» EXERCISE DETAILS: All lines from the one that has "Task: Open calendar for Журнал начат date" onward to the end of the records below are to be returned exactly; pictures are to be skipped.

» DATA SECTION:
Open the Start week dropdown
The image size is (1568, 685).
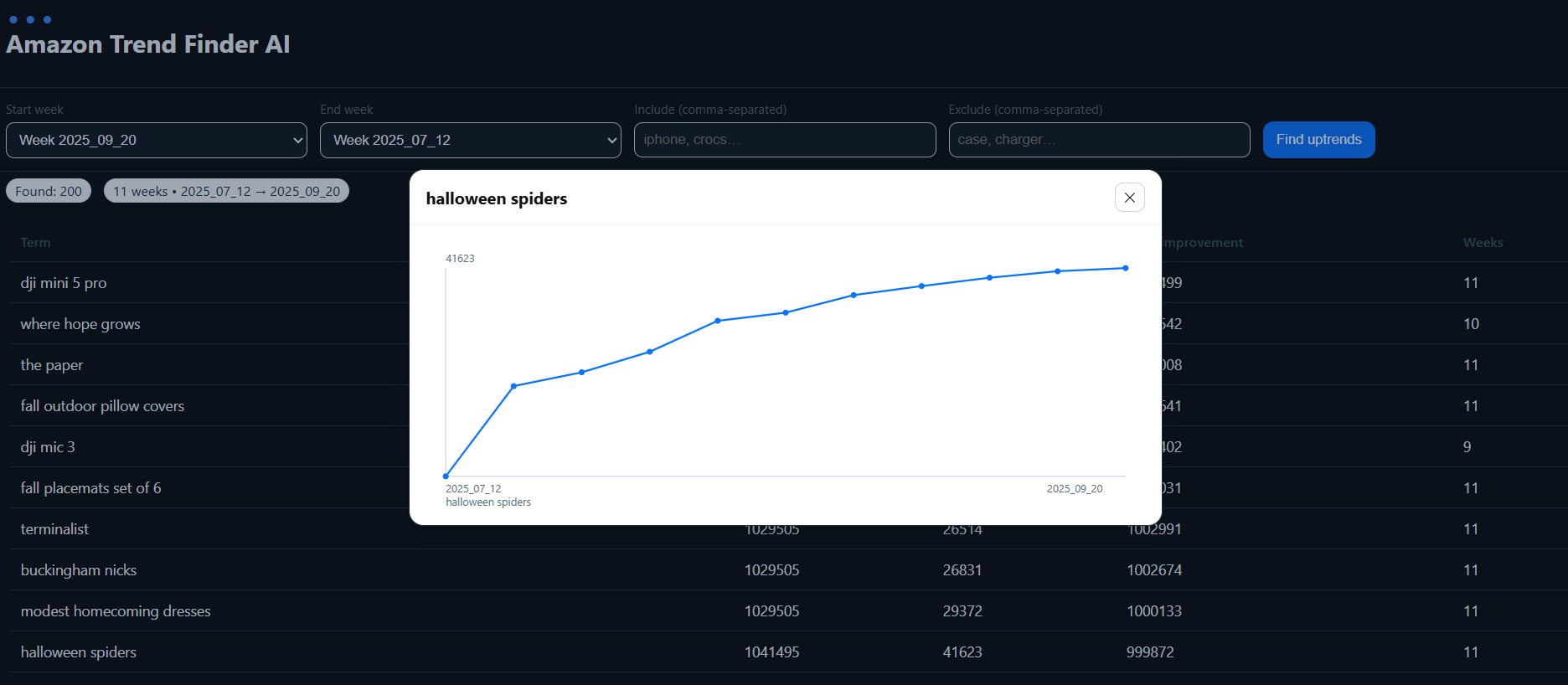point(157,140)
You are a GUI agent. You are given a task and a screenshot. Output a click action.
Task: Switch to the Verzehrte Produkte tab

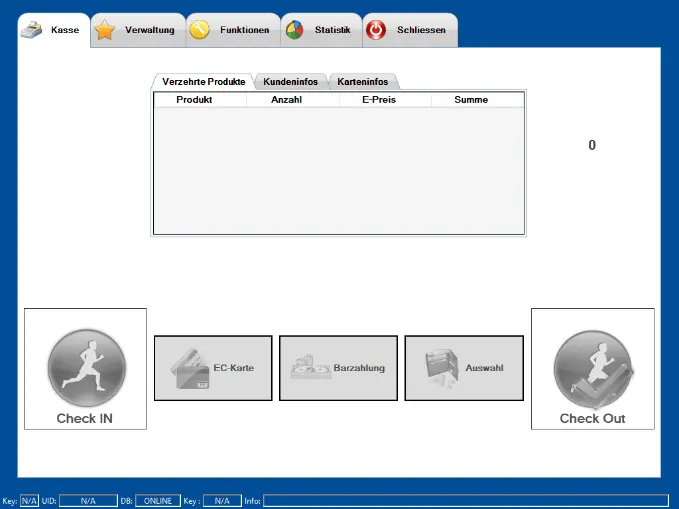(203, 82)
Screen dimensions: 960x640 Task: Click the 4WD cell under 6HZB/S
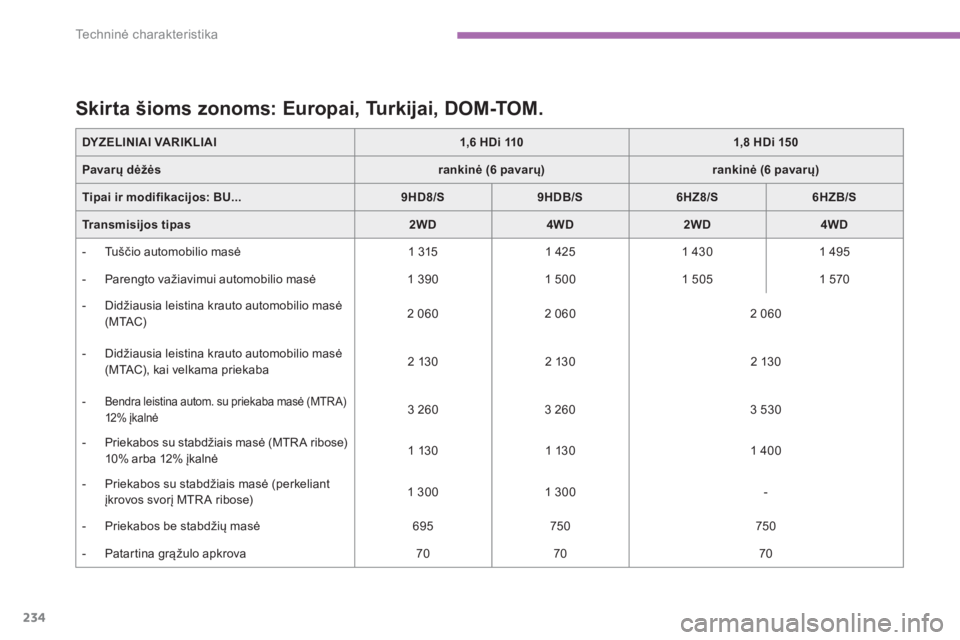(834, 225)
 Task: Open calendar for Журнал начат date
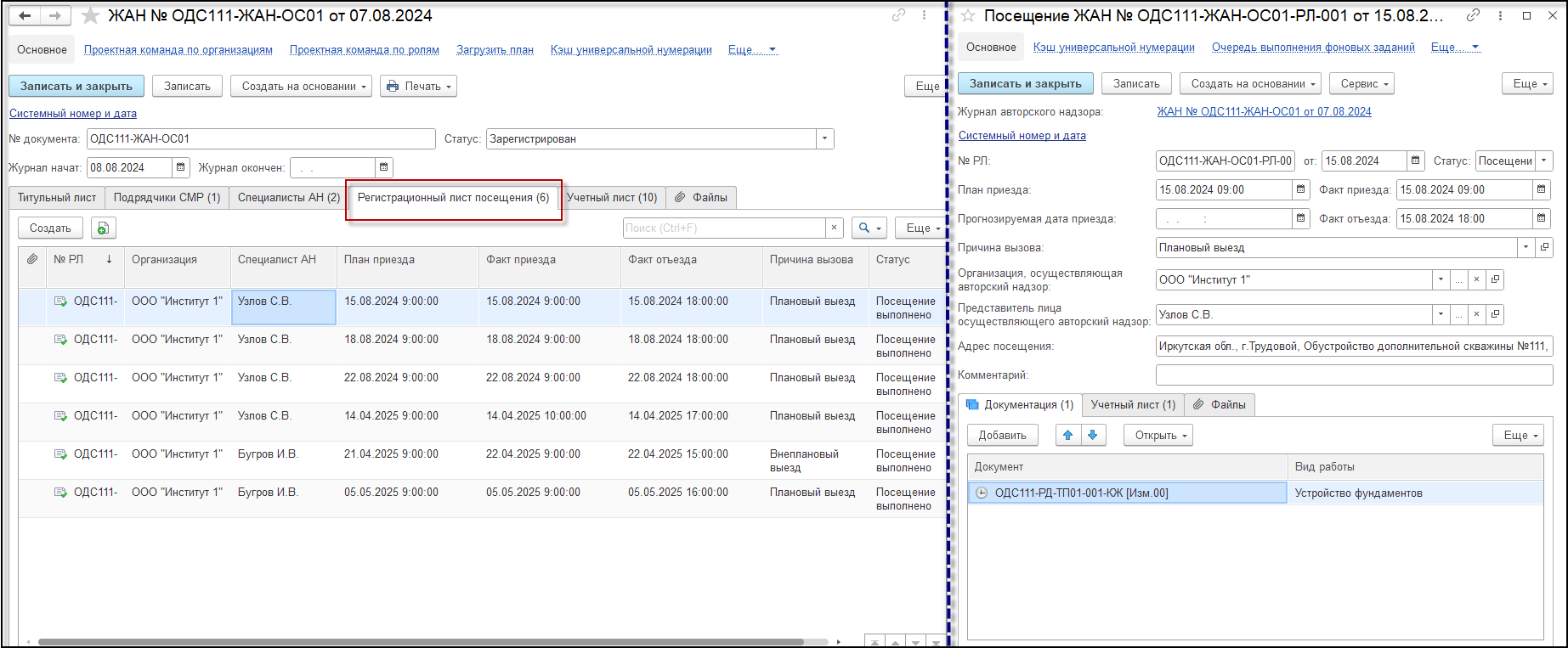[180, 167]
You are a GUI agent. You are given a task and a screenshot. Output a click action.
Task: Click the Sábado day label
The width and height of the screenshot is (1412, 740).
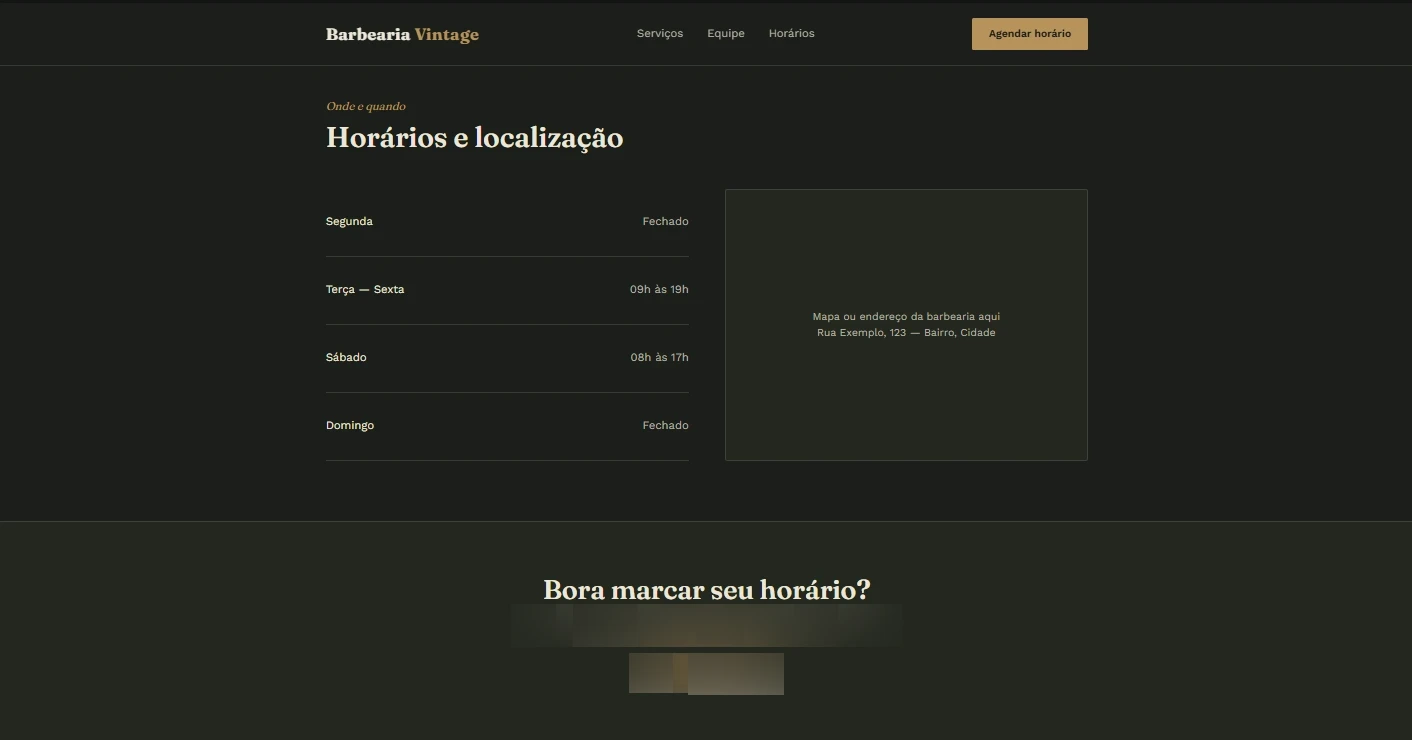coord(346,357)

» RESPONSE FOR THIS EXERCISE:
 Task: Open calendar for Журнал начат date
[180, 167]
You are a GUI agent. You are given a task and a screenshot. Output a click action.
Task: Click the Sábado day label
The width and height of the screenshot is (1412, 740).
coord(346,357)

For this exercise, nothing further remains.